We were eating Chinese food and she was laughing with reminiscence.

First we take Manhatten then we take Berlin.

It was still the sixties in the early seventies and I was singing Suzanne in a country bar in Selkirk Manitoba. Valdy hadn’t yet sung “Play me a Rock and Roll Song” and The Blues Brothers movie hadn’t yet been shown with the classic Rough Riders scene. But I was there in that kind of scenario and it was Leonard Cohen’s music that inspired a young cowboy to throw a beer can at me hitting me square in the forehead amid boos and cries for western music. Giddy up!

Ironically the one time I’d see Leonard Cohen in concert was in Winnipeg. In that prairie town he'd have a slide guitar in his band giving it a more distinctly western sound. Maybe even he knew when to play it safe.


I’d learned all the words to That’s No Way to Say Good bye and sang them to girls I was breaking up with hoping for a very different reaction from what I’d still get, with or without the song.
Sometime in California I read his book Beautiful Losers and identified. Maybe it was just the yearnings and confusion.
Over the years I'd memorized and played a dozen or more Leonard Cohen songs.
Years later long after I’d become a doctor I was doing a locum in the Yukon . I played guitar in a bar where my northern colleague told me he’d treated almost everyone for major traumatic injuries related to alcohol abuse.
"See that fellow over there, had to suture all the strap muscles after his throat was slit one night. He'd be dead if they got the jugular. "
Some one had a guitar and asked me to play. I’d had a few and had taken off my jacket and tie and thought I probably could still remember all the words to Suzanne. I did and the bar fell silent.

The First Nations, in blue jean jacket and cowboy boots whose guitar it was, said after,

“Geez, man I really liked that Jesus song.”

Now I was in the Holy Land remembering it was Leonard Cohen who really taught me the story of Issaac. What I loved about Leonard Cohen was the rich biblical imagery and his extraordinary and palpable sense of metaphor.

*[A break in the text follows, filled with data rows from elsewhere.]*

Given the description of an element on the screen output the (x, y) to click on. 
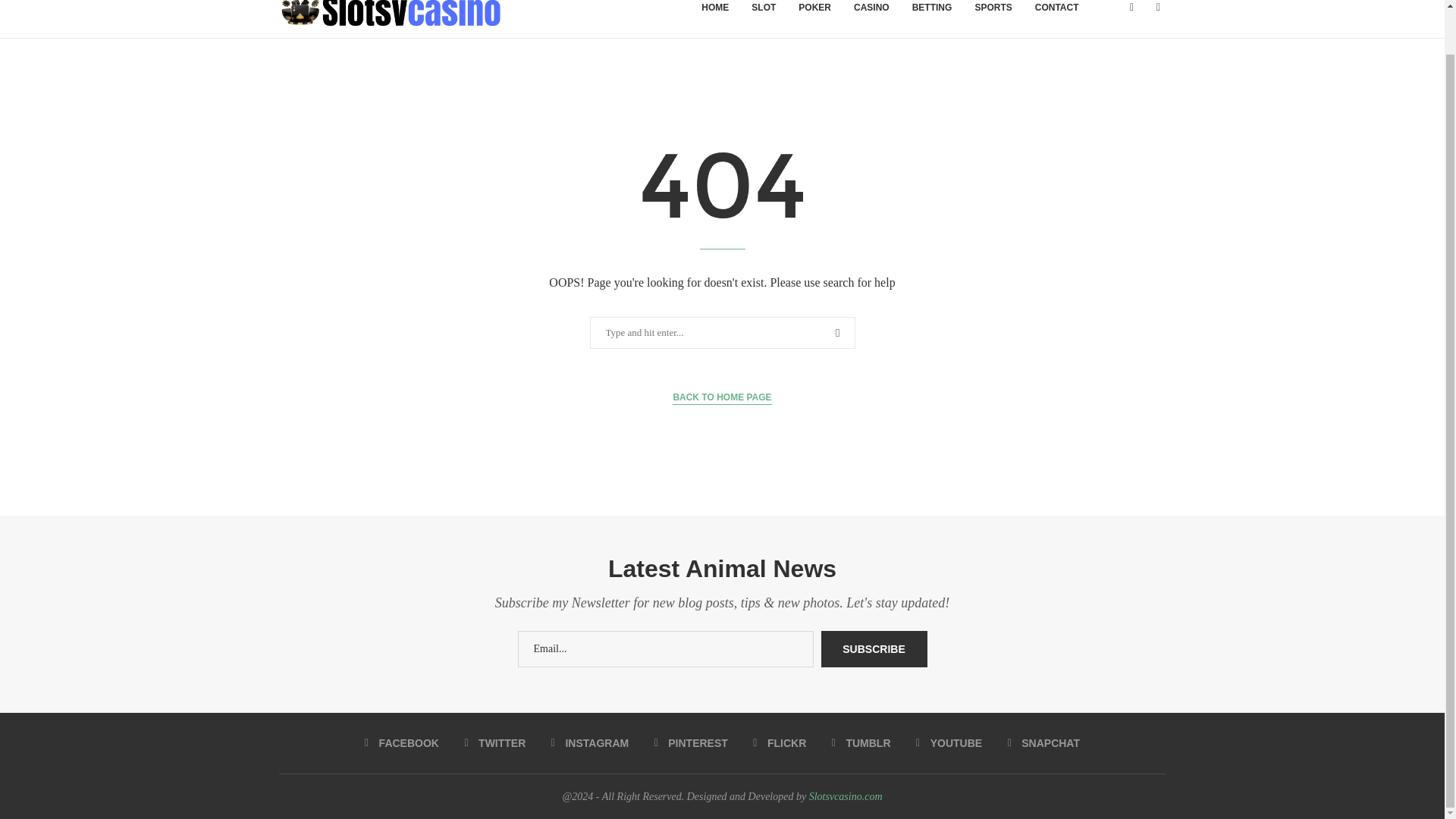
CONTACT (1056, 19)
SLOT (763, 19)
BACK TO HOME PAGE (721, 397)
POKER (815, 19)
TWITTER (494, 743)
SPORTS (992, 19)
CASINO (872, 19)
HOME (714, 19)
INSTAGRAM (589, 743)
BETTING (932, 19)
PINTEREST (690, 743)
FLICKR (779, 743)
FACEBOOK (402, 743)
Subscribe (873, 648)
Subscribe (873, 648)
Given the description of an element on the screen output the (x, y) to click on. 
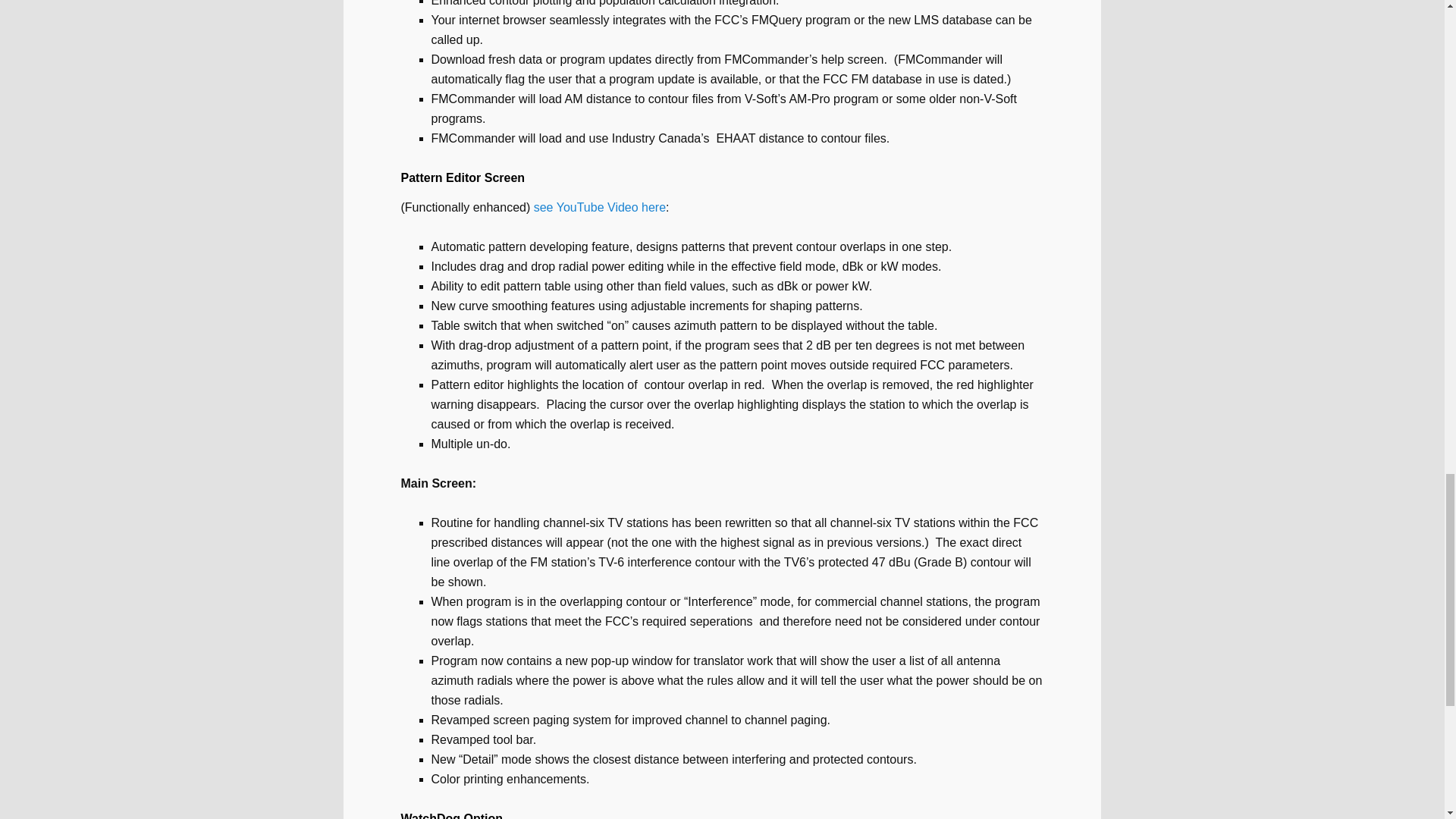
FMCommander Pattern Editor Video (599, 206)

There’d been an occasional Canadian flag in a shop but other than that it’d been Leonard Cohen that I’d heard. I’d be walking around with a Canucks T Shirt and every once in a while I’d hear a strain of music and recognize it as his.

It was a very moving experience for me as a Canadian who had grown up with the songs of Leonard Cohen to be walking or driving around the Holy Land hearing his songs with their words of prophecy and lamentation. And always there was celebration of women.

I watched an Israeli woman walk across an ancient square with that relaxed Mediterranean swing to her hips. She was so strong and yet so feminine. Thanks to Leonard Cohen I imagined her like the “heart of a captured bird.”

Lover, Lover, Lover, Come Back to Me. I quietly sang to myself.

Sunday, April 5, 2009

Vancouver Spring

Spring just happened. I'm sure it was well I was sleeping. Today it's everywhere. Spread faster than gossip. Profusions of Cherry Blossoms. Daffodils, heather and other flowers appearing on cue. Bright colours startle the eye. Yellows, purples, pinks and reds. Stanley Park was alive. Lots of moms on roller blades pushing their infants in those super backwards rickshaws. Cyclists everywhere. Joggers and walkers and dogs galore. Every size from Yorkies to Bernise Mountain dogs. One Chinese girl had her long haired black cat on a red leash. Anyday now, given it's the West End, I expect to see someone walking their tropical fish, with cashmere designer aquarium jacket of couse. The swans were already nesting in Lost Lagoon. The drummers were out by English Bay. Sailboats tacked in the light breeze. A glorious day for cycling. Chai latte at the Denman and Davie Starbucks on a splendid spring afternoon.